Dosen hukum pidana dari Universitas Udayana itu menjelaskan, hal itu karena dua pasal yang didakwakan kepada Ahok menurut Gusti sangat tidak tepat karena tidak mengenai substansi kasus penodaan agama.
"Ada dua pasal alternatif yang dikenakan. Pertama pasal 156 jelas-jelas kasus penodaan hanya ditujukan bagi golongan dan bukan soal agama," ujarnya dalam sidang lanjutan ke-16 yang digelar di Kementerian Pertanian, Jalan Harsono, Ragunan, Jakarta Selatan, Rabu (29/3) sebagai saksi ahli pidana.
Kemudian, sambung Gusti, untuk dakwaan pasal alternatif yakni pasal 156a KUHP pun menurutnya tak bisa mengenai substansi. Karena, bila ditarik sisi historisnya, pasal 156a KUHP digunakan untuk menghindari perpecahan.
"Pasal itu untuk menghindari hadirnya kepercayaan-kepercayaan baru di Indonesia pada masa itu (dikeluarkan pasal 156a). Jadi dakwaannya tidak jelas dan tak dapat diterima," katanya.

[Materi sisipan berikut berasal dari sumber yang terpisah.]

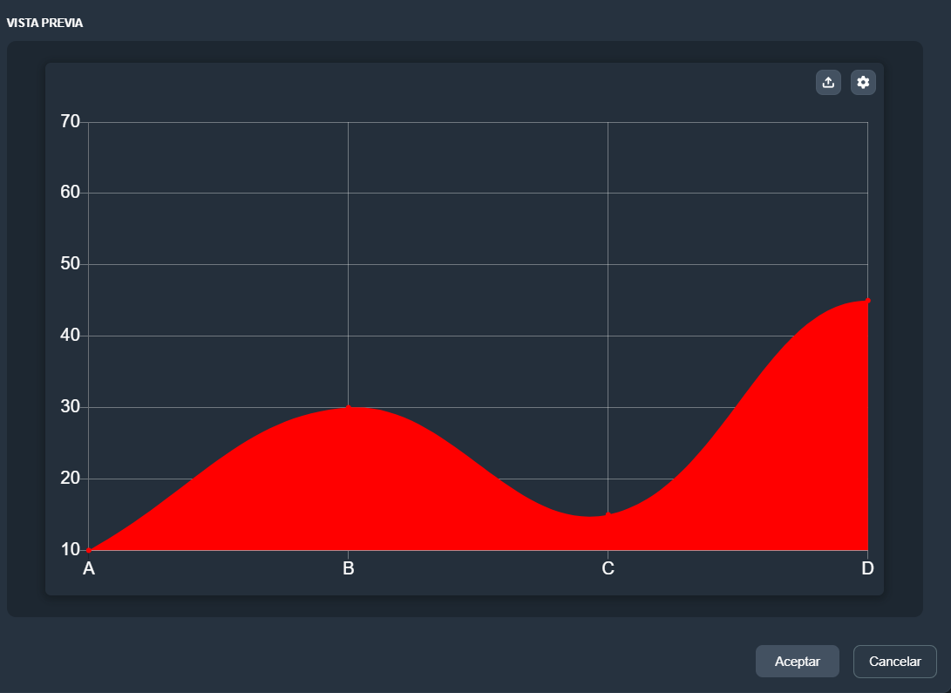
Task: Select the data point at D
Action: point(867,301)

Selain itu, seharusnya ada tindakan preventif yang dilakukan pemerintah, sebelum menetapkan Ahok sebagai terdakwa. "Harusnya Ahok bisa dikenakan Undang Undang 1nomor 1 PNPS tahun 1995," ucapnya.
Gusti menjelaskan, di dalam UU tersebut diamanatkan bahwa pejabat publik hendaknya mendapat teguran terlebih dahulu ketika tersandung masalah tindak pidana. "Harusnya diselesaikan dengan ketentuan prosedur yang ada. Tapi ini tidak, langsung pakai hukum," jelasnya.